# Simple music notation software?



## humanwarnings (Feb 10, 2018)

Just wanted to get some feedback from real people. I don't need bells or whistles. Just a very simple music notation program.

Finale and Sibelius have way too many features for my needs, and they do not allow you to scroll up and down on the score, with the mouse button held, while hearing each note.

Thanks!


----------



## Taggart (Feb 14, 2013)

Try MuseScore - it's simple but fairly powerful - https://musescore.org/en


----------



## eugeneonagain (May 14, 2017)

I second Taggart's recommendation of musescore. It's so good I stopped using Finale in favour if it. It's free too. I found the learning curve less steeper than either Sibelius or Finale.

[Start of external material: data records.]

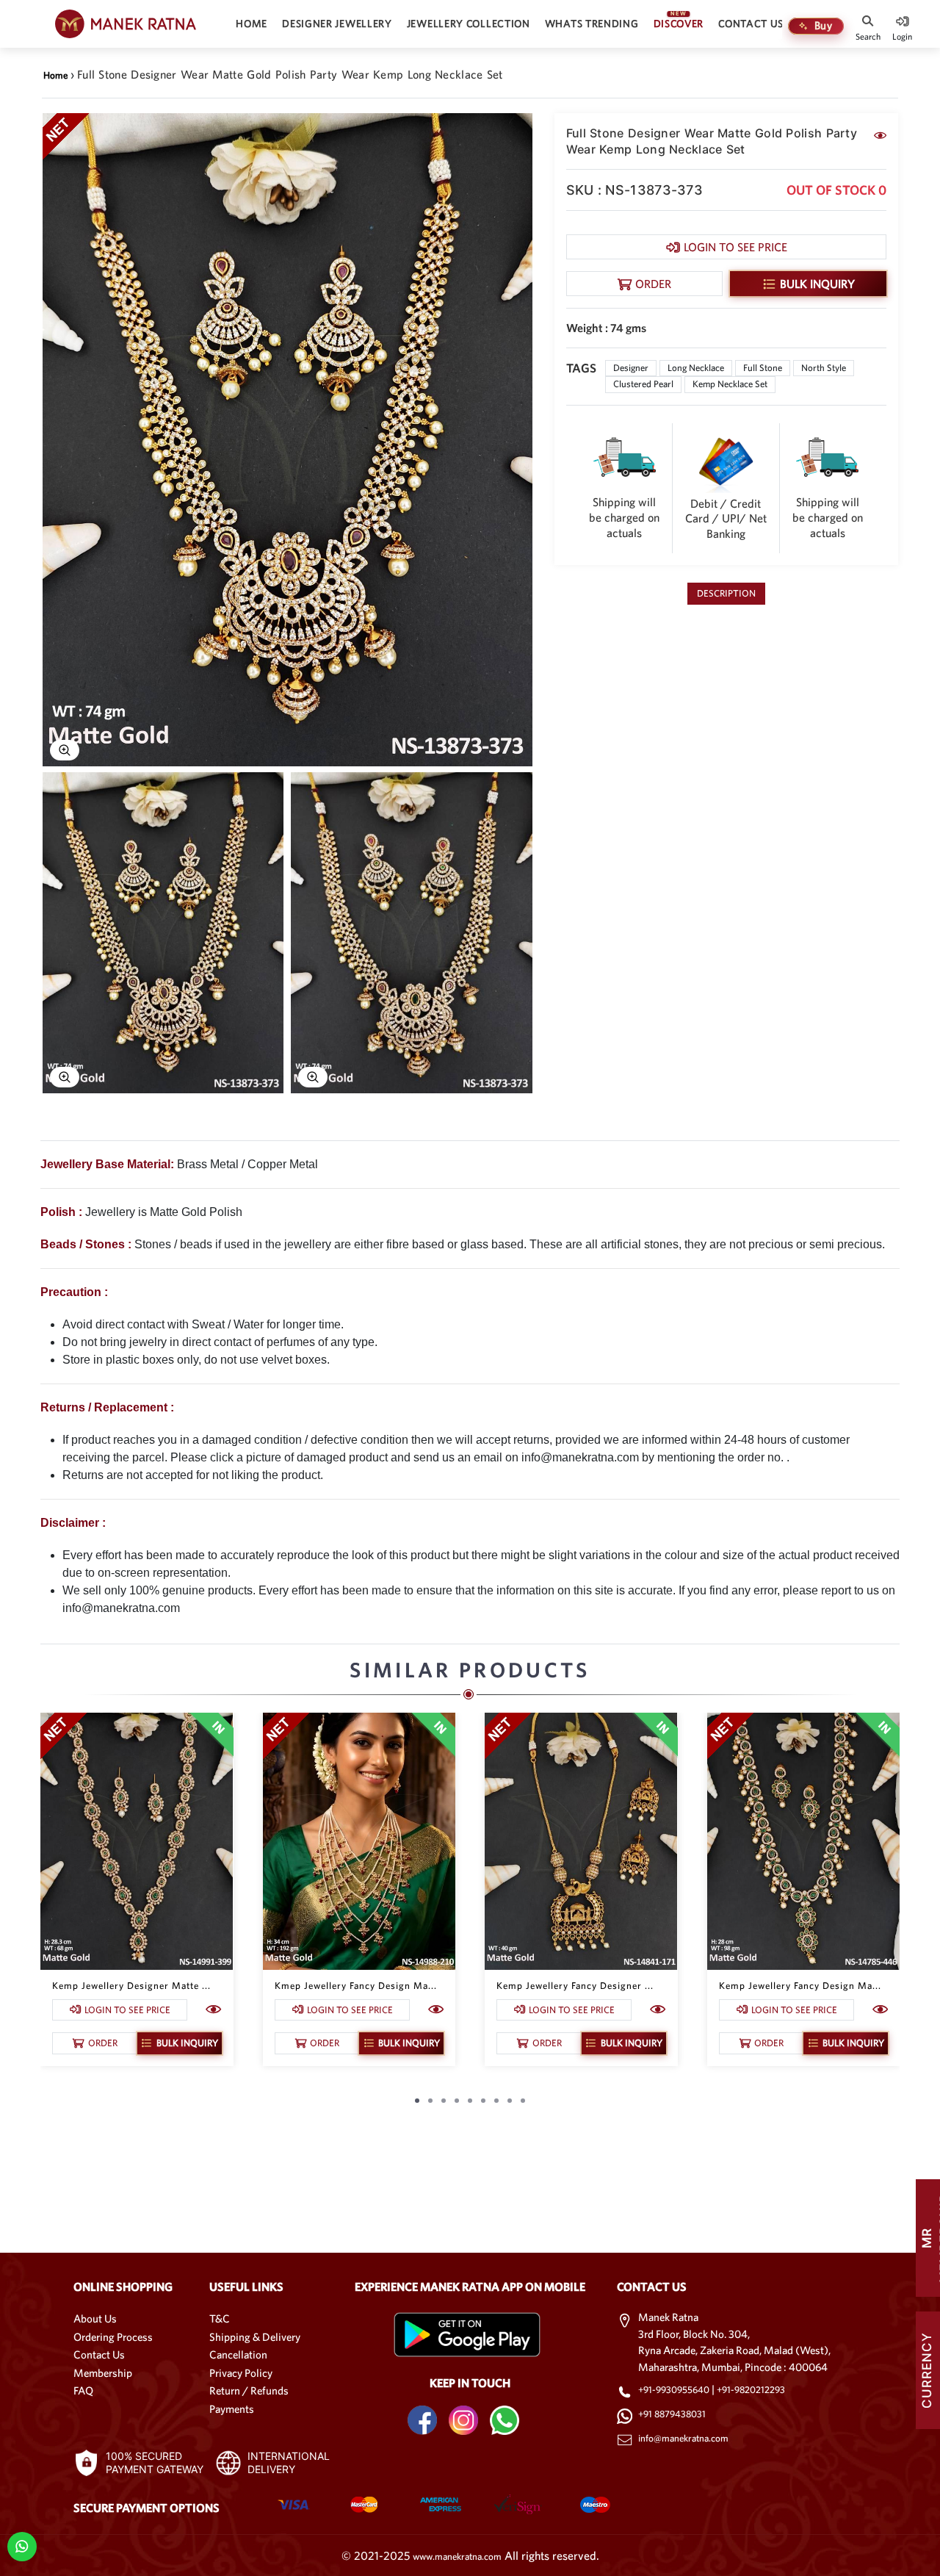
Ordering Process (113, 2337)
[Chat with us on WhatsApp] (21, 2545)
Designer (630, 367)
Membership (102, 2373)
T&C (219, 2318)
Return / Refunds (249, 2390)
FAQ (83, 2390)
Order (653, 283)
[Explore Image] (64, 750)
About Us (95, 2318)
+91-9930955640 (675, 2389)
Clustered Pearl (643, 383)
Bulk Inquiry (817, 283)
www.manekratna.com (457, 2556)
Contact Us (99, 2354)
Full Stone (762, 367)
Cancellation (238, 2354)
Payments (231, 2409)
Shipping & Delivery (254, 2337)
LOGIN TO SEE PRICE (735, 246)
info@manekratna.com (683, 2438)
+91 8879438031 (672, 2414)
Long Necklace (696, 367)
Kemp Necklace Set (730, 383)
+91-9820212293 (751, 2389)
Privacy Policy (240, 2373)
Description (726, 593)
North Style (823, 367)
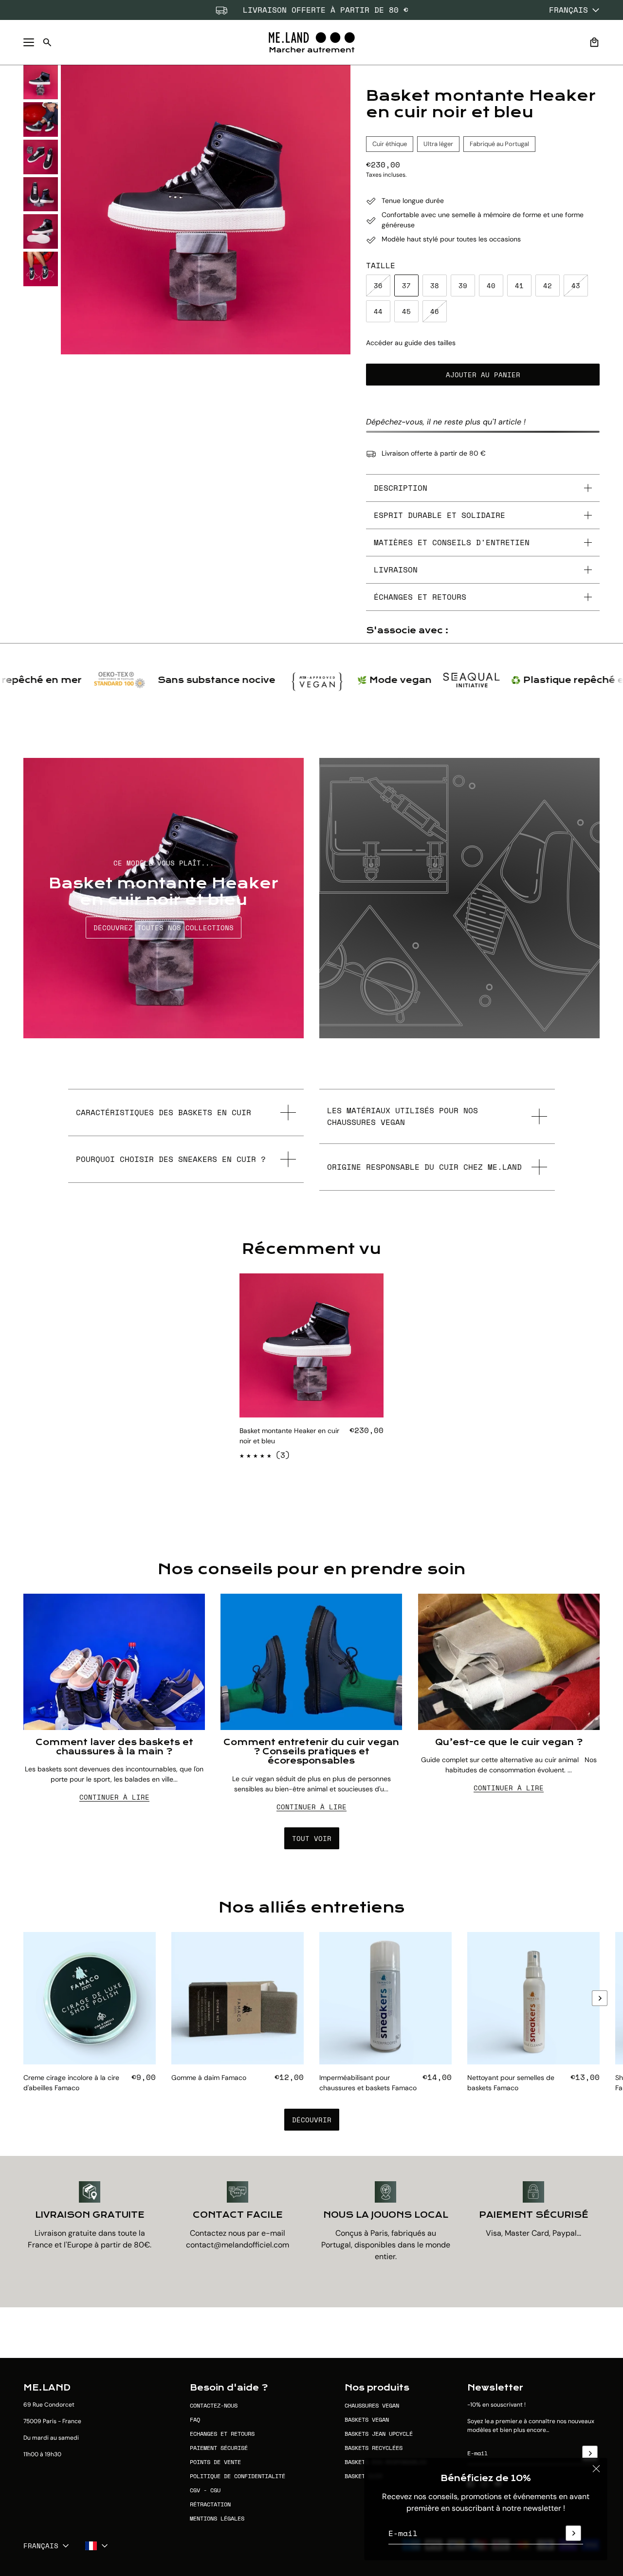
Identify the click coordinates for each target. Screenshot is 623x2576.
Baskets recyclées (374, 2448)
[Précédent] (23, 2012)
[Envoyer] (573, 2533)
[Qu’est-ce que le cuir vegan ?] (509, 1662)
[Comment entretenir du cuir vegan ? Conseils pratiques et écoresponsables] (311, 1662)
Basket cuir (363, 2476)
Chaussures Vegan (372, 2405)
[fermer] (596, 2469)
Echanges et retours (222, 2433)
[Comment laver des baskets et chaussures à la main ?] (114, 1662)
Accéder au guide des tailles (411, 342)
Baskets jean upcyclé (379, 2433)
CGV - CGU (205, 2490)
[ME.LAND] (311, 42)
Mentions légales (217, 2518)
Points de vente (215, 2462)
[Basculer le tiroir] (28, 42)
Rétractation (210, 2504)
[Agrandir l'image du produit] (205, 209)
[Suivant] (599, 1998)
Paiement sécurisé (219, 2448)
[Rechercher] (47, 42)
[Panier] (594, 42)
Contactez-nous (214, 2405)
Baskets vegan (367, 2419)
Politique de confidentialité (237, 2476)
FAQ (195, 2419)
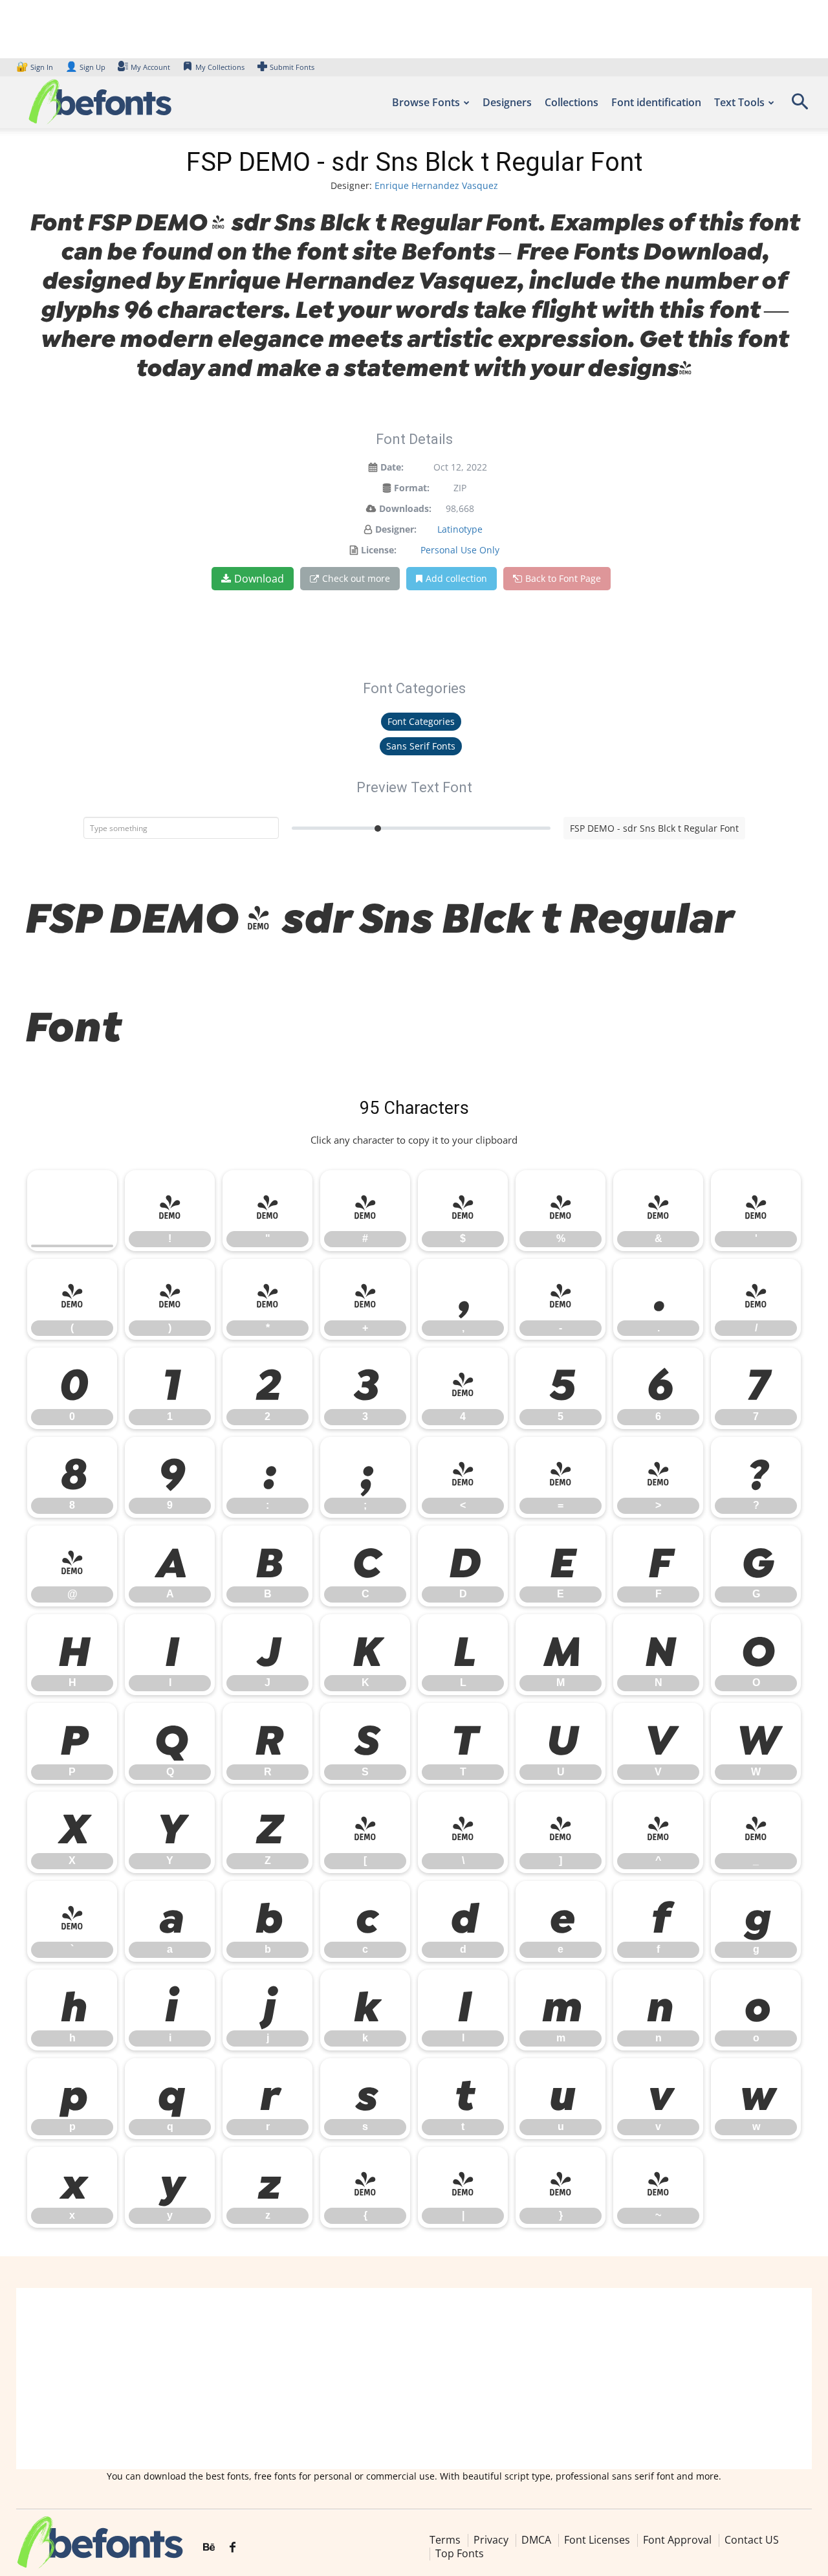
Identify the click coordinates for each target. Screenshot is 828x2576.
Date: (392, 467)
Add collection (456, 578)
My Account (150, 67)
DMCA (536, 2540)
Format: (412, 488)
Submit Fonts (292, 67)
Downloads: (405, 508)
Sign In (35, 67)
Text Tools (739, 102)
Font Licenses (597, 2540)
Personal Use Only (459, 550)
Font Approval (677, 2540)
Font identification (656, 102)
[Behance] (209, 2548)
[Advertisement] (414, 2378)
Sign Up (85, 67)
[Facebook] (232, 2548)
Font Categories (421, 721)
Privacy (491, 2540)
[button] (799, 106)
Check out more (356, 578)
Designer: (396, 529)
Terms (445, 2540)
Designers (507, 102)
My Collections (220, 67)
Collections (571, 102)
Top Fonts (459, 2554)
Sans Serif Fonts (420, 746)
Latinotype (460, 529)
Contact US (751, 2540)
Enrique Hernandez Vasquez (436, 185)
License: (379, 550)
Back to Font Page (563, 578)
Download (259, 579)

It takes multiple soundfonts and also sfz files. I mix and match instruments. The only think I miss from Finale is the playback of piano music; musescore is a bit more mechanical. Never had a problem with larger ensembles.


----------



## Michael Diemer (Nov 12, 2017)

If you don't mind spending a bit (150.00), Notion is an excellent program, very professional. And the instruments may be better than any other such software.


----------



## QuietGuy (Mar 1, 2014)

Another program you might look into is Noteworthy. https://noteworthycomposer.com/ Free to try and US$49 to buy. The learning curve is very low.


----------



## Capeditiea (Feb 23, 2018)

i agree. 

it is easy to use. and the online manual is just as easy to understand.


----------



## JLi (Jan 31, 2018)

Try flat.io. It's easy to use once you get the hang of it, it can do a lot, and best of all, it's free!


----------



## eugeneonagain (May 14, 2017)

JLi said:


> Try flat.io. It's easy to use once you get the hang of it, it can do a lot, and best of all, it's free!


This is web-based. Musescore is stand-alone software you can use whether or not you use its score-hosting website.


----------